In 1253, Noyan was ordered to destroy several Hashashin fortresses. Möngke’s brother Hulagu conscripted one in every ten military age males in the entire empire and rode out in 1255, at the head of the largest Mongol army ever seen. Their orders were to treat those who submitted with kindness, and to utterly destroy those who opposed them.

Rukn al-Dīn Khurshāh, fifth and final Imam who ruled at Alamut, submitted after four days of preliminary bombardment. Mongol forces under the command of Hulagu Khan entered and destroyed the Hashshashin stronghold at Alamut Castle on December 15, 1256.

As Khan, Möngke wanted full submission from several Muslim states, including the caliphate. Hulagu sent word to Baghdad, demanding submission. Musta’sim must have gotten some bad advice. Convinced the Muslim world would rise up against the invader, the caliph sent word. They could all go back where they came from.

A force of some 120,000 Mongol, Turkic and Manchurian cavalry arrived on the outskirts of Baghdad on January 29, 1258. 1,000 Chinese siege engineers joined in along with a force of Armenian and Georgian Christians, bent on revenge for raids carried out against the homeland.

20,000 Muslim horsemen sent out to do battle were crushed while Mongol sappers breached dikes along the Tigris, trapping Abbasid forces outside the city.

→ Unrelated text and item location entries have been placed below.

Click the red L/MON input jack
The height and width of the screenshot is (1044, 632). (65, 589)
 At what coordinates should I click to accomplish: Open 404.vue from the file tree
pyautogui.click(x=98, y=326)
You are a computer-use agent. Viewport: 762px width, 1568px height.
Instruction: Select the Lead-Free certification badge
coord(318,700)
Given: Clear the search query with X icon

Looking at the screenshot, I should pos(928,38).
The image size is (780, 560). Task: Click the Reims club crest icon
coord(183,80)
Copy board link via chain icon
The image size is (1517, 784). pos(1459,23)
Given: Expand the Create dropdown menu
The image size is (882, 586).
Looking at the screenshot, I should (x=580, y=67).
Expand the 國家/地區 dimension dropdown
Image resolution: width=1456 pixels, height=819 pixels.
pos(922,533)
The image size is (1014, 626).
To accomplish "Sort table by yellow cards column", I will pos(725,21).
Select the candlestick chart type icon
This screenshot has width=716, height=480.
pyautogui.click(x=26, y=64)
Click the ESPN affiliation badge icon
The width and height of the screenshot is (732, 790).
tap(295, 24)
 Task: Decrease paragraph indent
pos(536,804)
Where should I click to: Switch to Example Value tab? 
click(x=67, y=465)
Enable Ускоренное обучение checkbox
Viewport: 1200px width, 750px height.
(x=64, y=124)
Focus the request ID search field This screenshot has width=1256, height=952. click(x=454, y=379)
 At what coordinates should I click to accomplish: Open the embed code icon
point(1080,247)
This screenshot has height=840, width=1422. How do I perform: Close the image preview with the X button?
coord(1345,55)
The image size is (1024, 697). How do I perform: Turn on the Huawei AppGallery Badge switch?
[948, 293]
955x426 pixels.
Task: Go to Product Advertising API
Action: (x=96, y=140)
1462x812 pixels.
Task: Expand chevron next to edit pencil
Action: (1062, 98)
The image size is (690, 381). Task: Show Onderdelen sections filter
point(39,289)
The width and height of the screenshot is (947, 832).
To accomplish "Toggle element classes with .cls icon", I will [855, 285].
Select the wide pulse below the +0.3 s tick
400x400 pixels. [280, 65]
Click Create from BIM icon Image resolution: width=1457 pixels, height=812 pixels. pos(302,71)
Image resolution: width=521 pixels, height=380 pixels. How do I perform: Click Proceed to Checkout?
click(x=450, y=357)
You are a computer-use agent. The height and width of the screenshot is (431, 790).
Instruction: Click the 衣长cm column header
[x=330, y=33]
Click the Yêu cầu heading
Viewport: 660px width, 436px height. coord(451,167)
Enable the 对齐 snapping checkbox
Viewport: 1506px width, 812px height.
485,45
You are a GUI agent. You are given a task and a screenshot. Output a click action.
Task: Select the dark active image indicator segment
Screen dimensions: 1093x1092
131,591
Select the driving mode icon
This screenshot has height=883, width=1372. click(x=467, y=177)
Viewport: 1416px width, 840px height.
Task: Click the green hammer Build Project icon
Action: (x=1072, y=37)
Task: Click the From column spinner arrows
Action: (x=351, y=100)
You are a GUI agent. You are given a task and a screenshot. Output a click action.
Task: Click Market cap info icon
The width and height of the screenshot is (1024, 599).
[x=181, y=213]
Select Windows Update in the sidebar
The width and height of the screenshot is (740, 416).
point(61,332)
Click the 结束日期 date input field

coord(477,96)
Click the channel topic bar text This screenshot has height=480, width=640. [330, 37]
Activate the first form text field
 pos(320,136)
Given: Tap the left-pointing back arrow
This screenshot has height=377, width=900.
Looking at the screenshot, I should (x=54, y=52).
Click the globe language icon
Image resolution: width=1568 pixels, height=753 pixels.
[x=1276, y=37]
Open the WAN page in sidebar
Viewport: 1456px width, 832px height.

The mongol army constructed a palisade and a ditch around the city. Seige engines and catapults pounded the walls. By February 5, Hulagu’s forces had seized much of the defenses. Al-Musta’sim attempted to parlay but it was too late for that. 3,000 of Baghdad’s “notables” then attempted to negotiate. Every one of them were slaughtered.

The city surrendered on February 10, 1258. Mongols held back at last entering the city, on February 13.

To the modern reader, the ‘bloodiest day in human history” conjures images of modern warfare. The industrialized warfare of the Somme. Stalingrad. The homicidal regimes of Adolf Hitler, Mao, Pol Pot and Stalin. Maybe so but many events in this parade of horribles unfolded over weeks, or months, or years.

A million people live in Baghdad on February 28, 1258. The orgy of killing that began on February saw no fewer than 90,000 killed one at a time, with edged or pointed weapons. Some estimates run to several times that number.

Hulagu’s Nestorian Christian wife Dokuz Khatun persuaded him to spare Baghdad’s Christians. All others, men, women and children, were slaughtered. The largest collection of books on the planet were torn to shreds, their leather jackets used for sandals and pages thrown in the river. They say the Tigris ran red with the blood of the slain, and black with the ink from all those books.

This was all carried out in front of Caliph Al-Musta’sim. His family was murdered save for a son brought back to Mongolia and a daughter taken as concubine, to Hulagu.

Believing the earth to be offended by the spilling of royal blood, Mongols rolled Caliph Al-Musta’sim himself up in a carpet and trampled him to death, with their horses.

So many people died in the sack of Baghdad, there was no longer labor to maintain agricultural systems. Irrigation canals not destroyed in the assault, broke down and silted up. Generations would come and go before the city regained anything close, to its former population. That center of learning in the medieval world, Muslim and non-Muslim alike, was gone forever.